Connemara de Nicolas Mathieu (Actes Sud)
Après un second roman couronné du prix Goncourt qui plongeait les lecteurs au cœur d’une adolescence remplie de petits riens et de grands vides, Nicolas Mathieu persiste et signe avec Connemara, diminutif des “Lacs du Connemara” de Michel Sardou, emblème de deux Frances. Celle d’Hélène, originaire de Cornécourt en Lorraine et transfuge de classe, qui mille fois s’est égosillée sur le célèbre “tatatatatatatam” dans les soirées des écoles de commerce et des cabinets de conseil parisiens qu’elle a fréquentés. Et celle de Christophe qui lui, n’a jamais quitté Cornécourt, vend de la nourriture pour chiens, vit avec son père et son fils, rêve de retrouver sa fougue de champion de hockey de 15 ans et pour qui la chanson de Michel Sardou est toujours une réalité.
Outre un portrait sociologique de la France toujours aussi pertinent, Nicolas Mathieu nous offre une nouvelle fois un très grand roman sur l’adolescence et le temps qui passe.
Blackwater, Vol.1 à 6 de Michael McDowell (Toussaint Louverture)

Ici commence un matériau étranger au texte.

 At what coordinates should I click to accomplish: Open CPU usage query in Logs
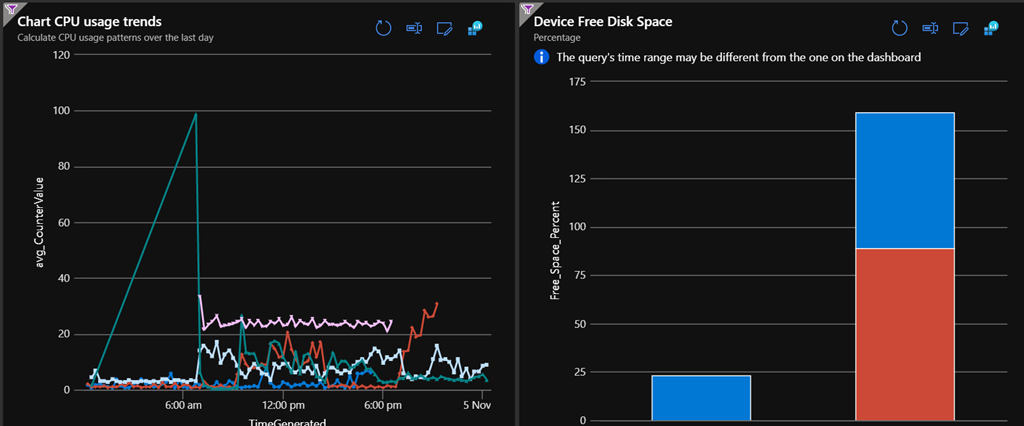(413, 27)
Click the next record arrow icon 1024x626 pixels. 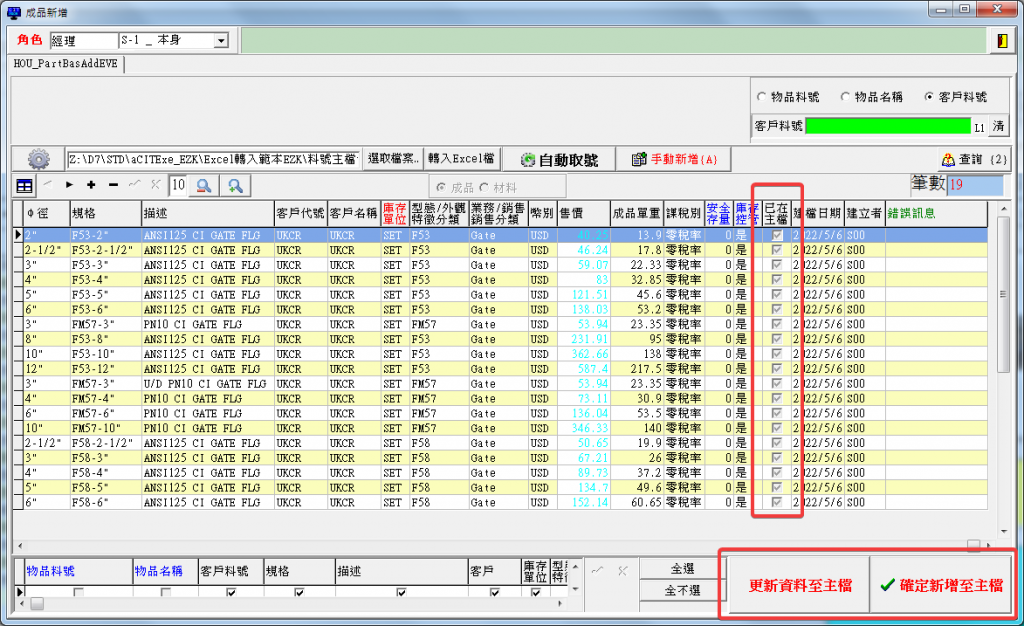point(70,185)
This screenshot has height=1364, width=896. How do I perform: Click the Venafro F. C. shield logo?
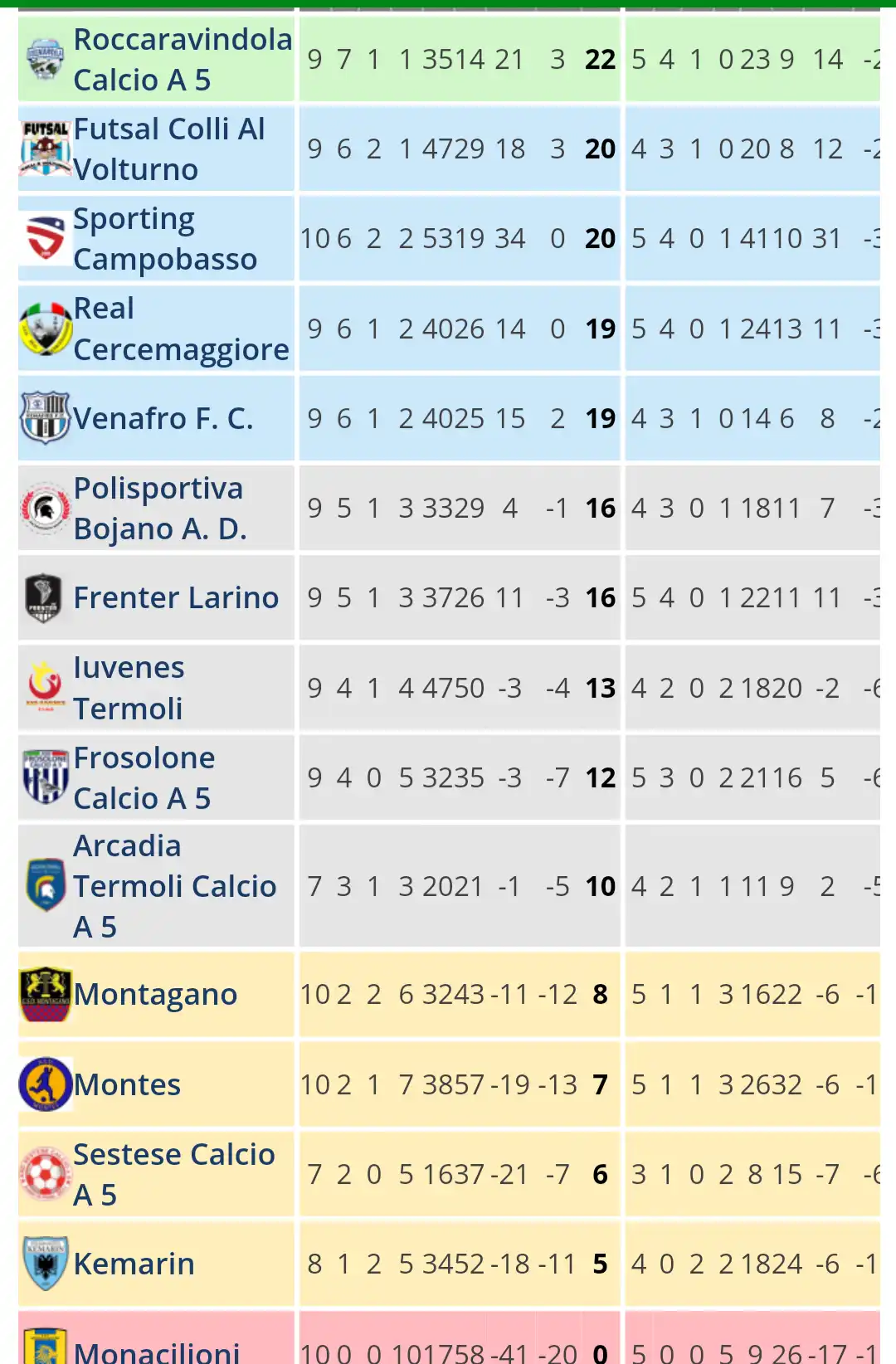pos(46,418)
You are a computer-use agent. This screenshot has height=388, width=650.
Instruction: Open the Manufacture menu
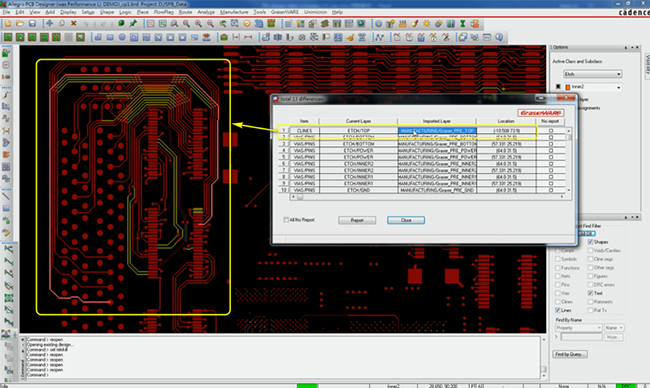[x=234, y=12]
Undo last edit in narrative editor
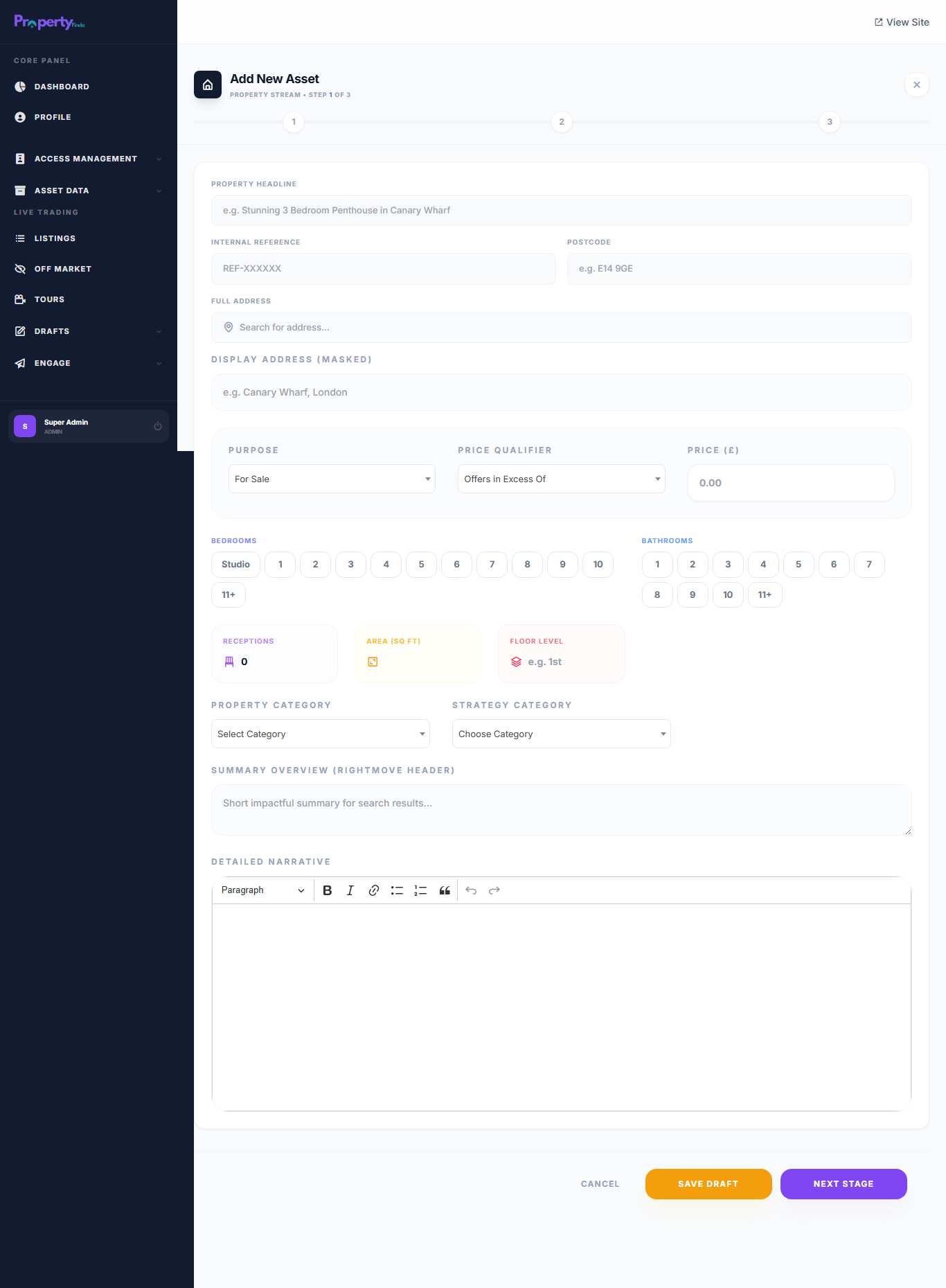Viewport: 946px width, 1288px height. [471, 890]
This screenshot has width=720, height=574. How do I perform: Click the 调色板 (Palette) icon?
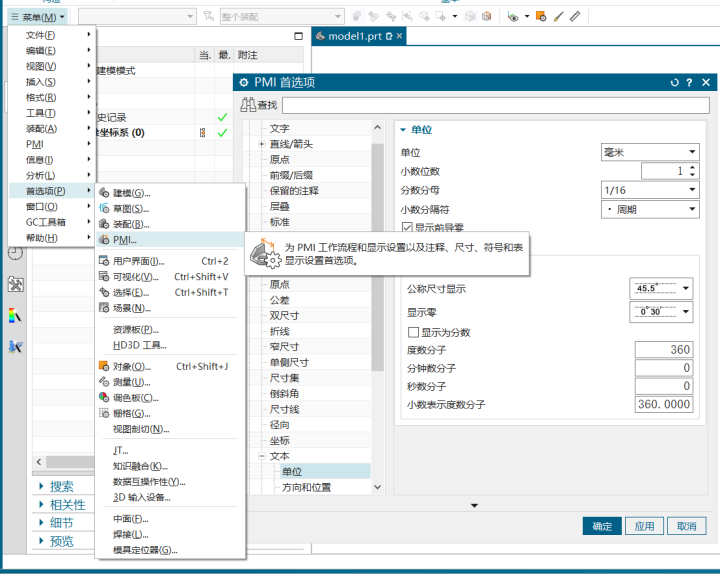coord(105,397)

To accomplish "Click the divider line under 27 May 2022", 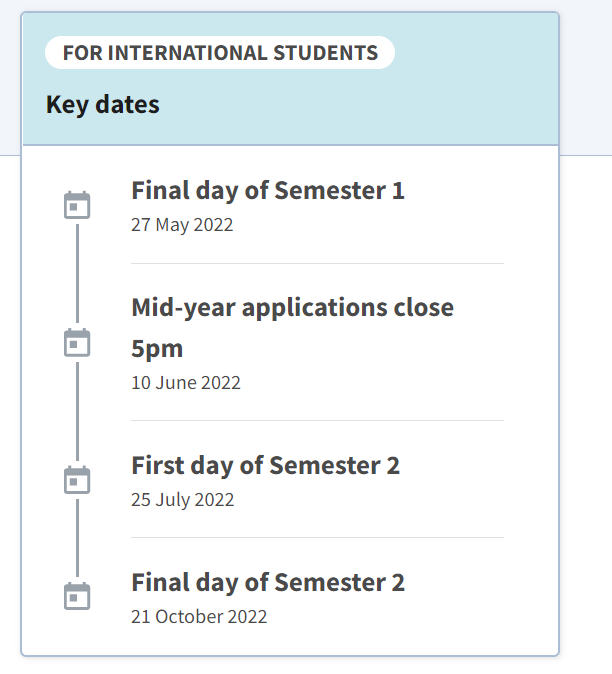I will pyautogui.click(x=317, y=263).
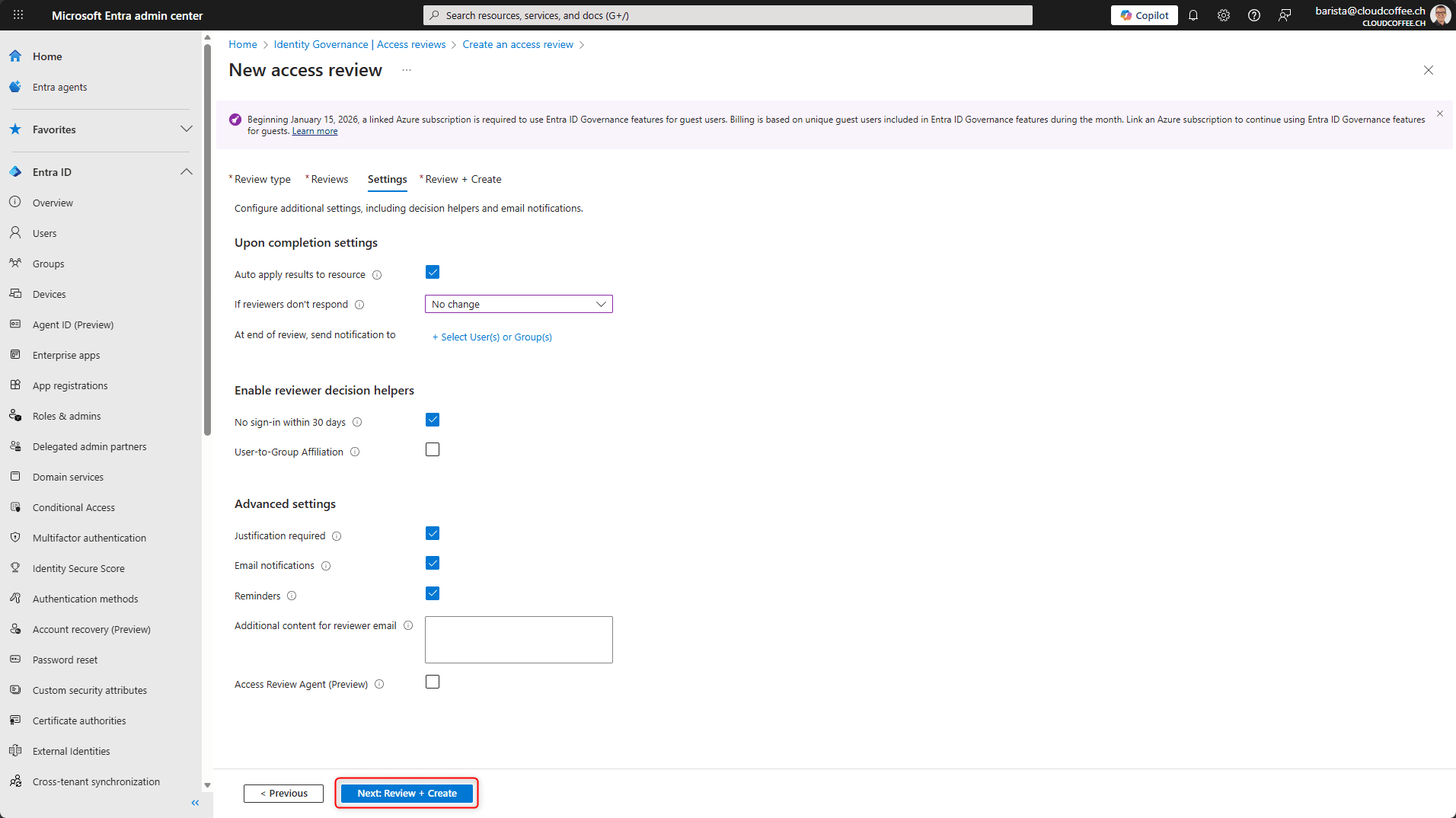Open the 'If reviewers don't respond' dropdown
The image size is (1456, 818).
point(519,305)
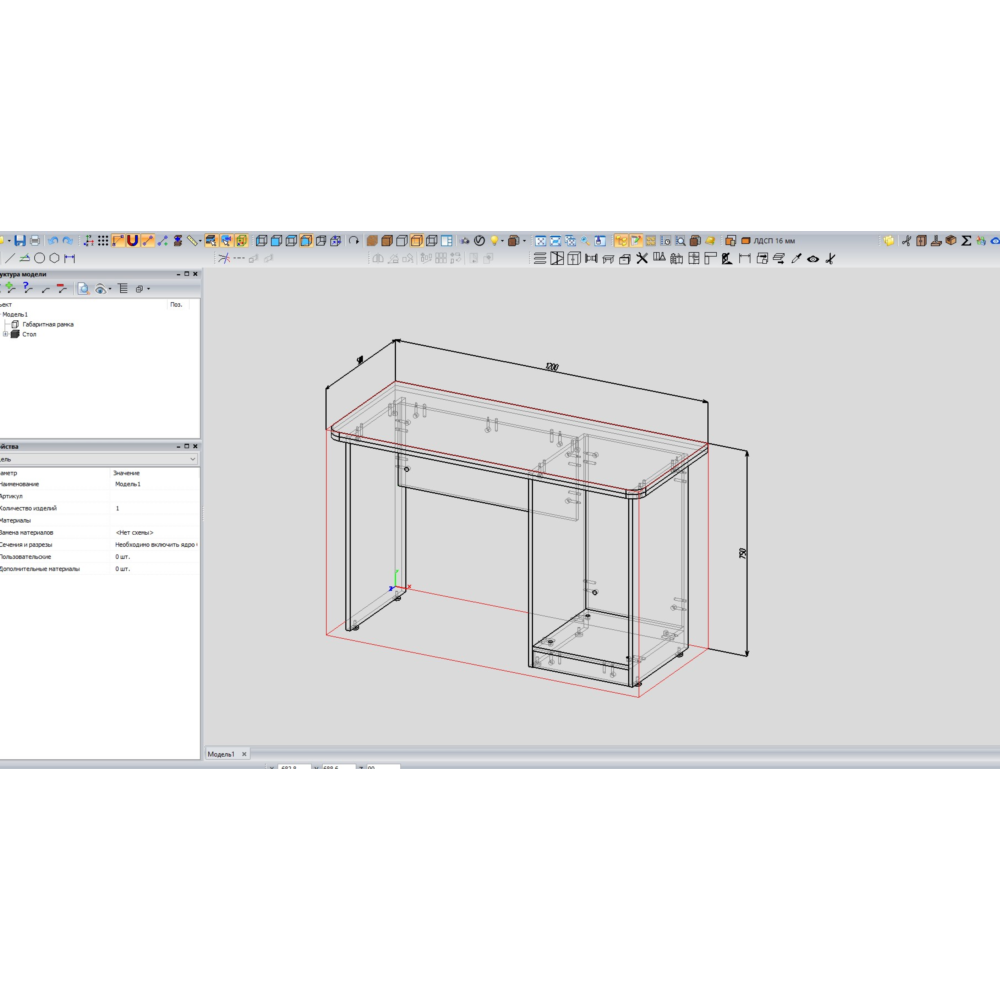Viewport: 1000px width, 1000px height.
Task: Click the Sigma summary icon
Action: pyautogui.click(x=966, y=241)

Le récit tiendrait en un seul livre, assez gros mais quand même. Mais c’est là que réside tout le plaisir de cette première édition française de Blackwater. Car non seulement, Monsieur Toussaint Louverture a fait un superbe travail (les livres sont très beaux et de belle qualité), mais en plus, l’éditeur a repris le style de l’original. Car McDowell, qui parlait de lui-même comme un auteur “commercial” (alors qu’il est tout de même le cocréateur de Beetlejuice et Mr Jack), avait sorti en 1983 outre-atlantique ces récits d’une riche famille faisant face à l’arrivée d’une jeune femme trouble, en six épisodes, à deux semaines d’intervalles. Il fut de même ici, chacun des six volets tous les 14 jours entre le 7 avril et le 17 juin. Bon, tous sont disponibles maintenant, mais le plaisir reste le même, pour ce petit événement.
Commissaire Versiga de Raphaël Malkin (Marchialy)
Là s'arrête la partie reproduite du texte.